__SELECTED EXCERPT__

<<<<

The Wada report cast a pall over the entire sport. Perhaps no athlete was more directly impacted than Montano. Remove Savinova and Poistogova, and she is an Olympic medalist. With them in the race, she finished off the podium.

“This is a big, big scandal,” Montano said. “Many people will be affected by it. Specifically, me.”

For three years, Montano carried her fifth-place result with sadness and hurt and pride. Monday morning brought Montano more pain, but also relief that she no longer needed to withhold her true feelings. She knew for years she should have won an Olympic medal. Now she has proof. Now, at least, she can talk about it.

“It’s actually incredibly painful just to think about that moment, those moments lost,” Montano said. “I can’t get that back. Of course I want what’s mine. At the same time, it’s incredibly saddening.”

The report brought Montano a measure of validation, but also a new wave of frustration. She may have a legal fight ahead. She again envisioned herself on the podium, watching the American flag rise, the moment that never happened.

“There’s so much lost,” Montano said. “Not just emotionally, but financially. There’s so much lost. You can’t get that back. It leaves you very, very sad at just these inhumane acts, unethical acts of people. You can’t wrap your head around why or how people could feel good about their efforts, knowing that they did it dishonestly.”

Make no mistake: Montano knew it the whole time. In a sport that rewards incremental improvement, she saw her Russian competition emerge from nowhere. Montano regarded implementing a new core routine that shaved .012 seconds off her time as a major accomplishment. Meantime, she watched Savinova whittle her 800 time from roughly 2 minutes, 2 seconds to 1 minute, 56 seconds in a year.

>>>>

Dataset entries
<<<<

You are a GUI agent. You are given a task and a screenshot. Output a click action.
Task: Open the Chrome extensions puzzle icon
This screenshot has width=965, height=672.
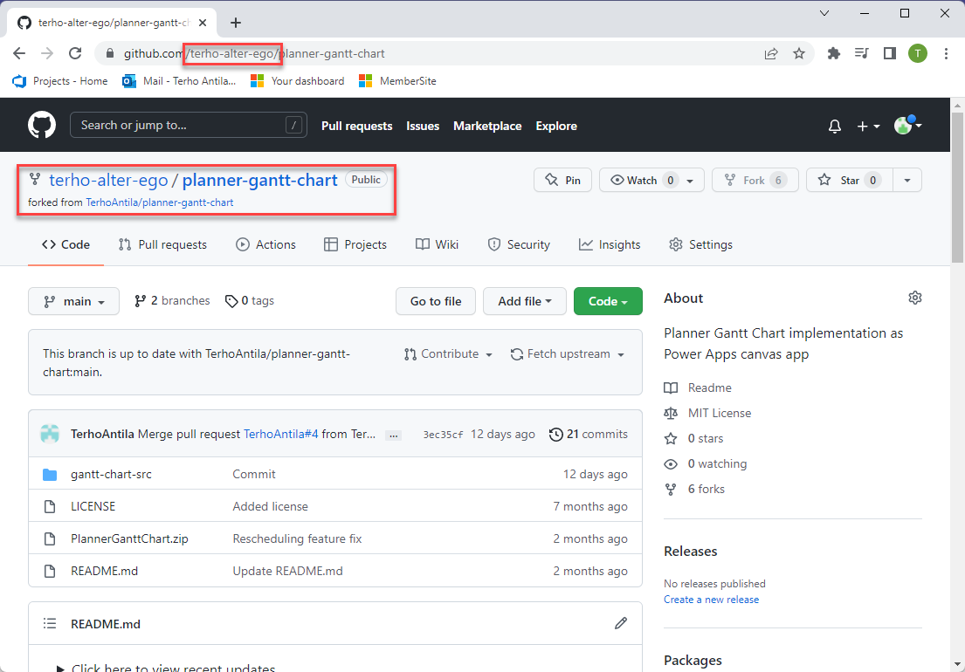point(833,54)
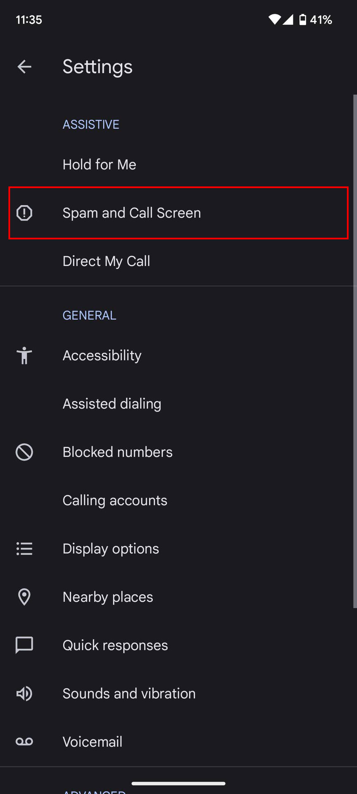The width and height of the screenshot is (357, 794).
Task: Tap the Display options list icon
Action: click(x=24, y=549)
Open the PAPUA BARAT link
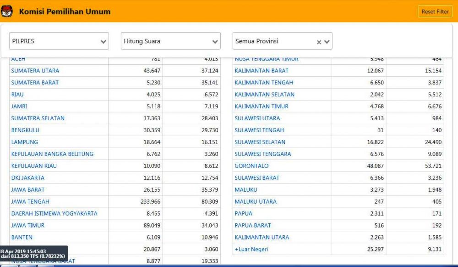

>>>>
<<<<

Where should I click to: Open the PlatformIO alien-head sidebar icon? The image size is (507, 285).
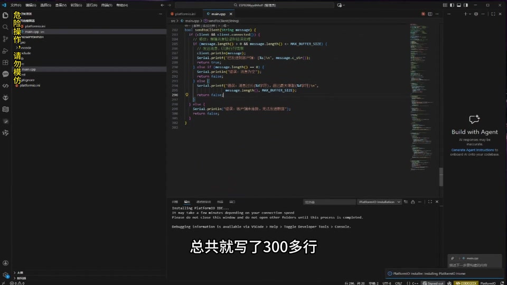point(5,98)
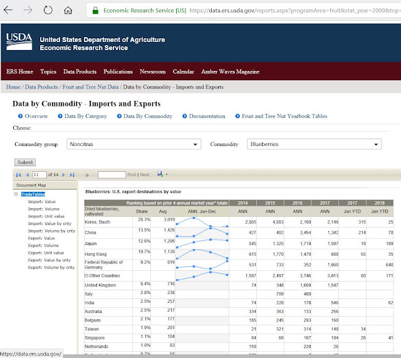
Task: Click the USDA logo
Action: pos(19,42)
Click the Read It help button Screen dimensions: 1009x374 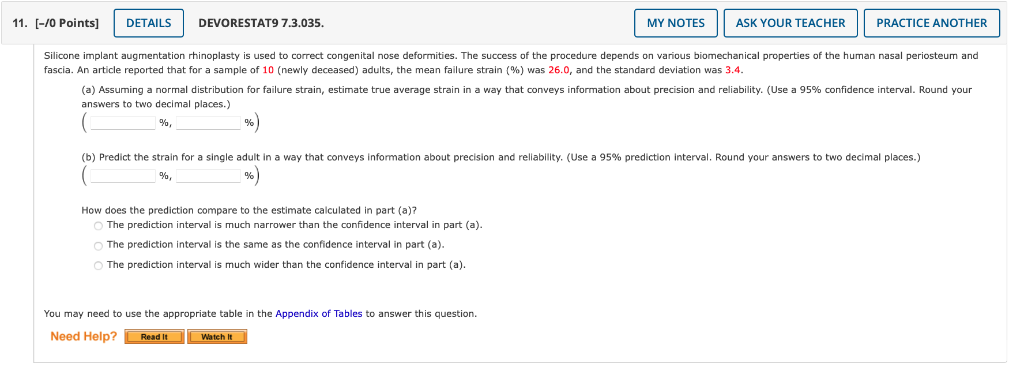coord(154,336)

>>>>

__WORK TO COMPLETE__
Rewrite the passage of the Montano excerpt between "The report brought" and "that never happened.", inclusive, changing "frustration" to "anger". The dataset entries are separate from the Montano excerpt and unrelated to it.

__RESULT OF THIS EXERCISE__
The report brought Montano a measure of validation, but also a new wave of anger. She may have a legal fight ahead. She again envisioned herself on the podium, watching the American flag rise, the moment that never happened.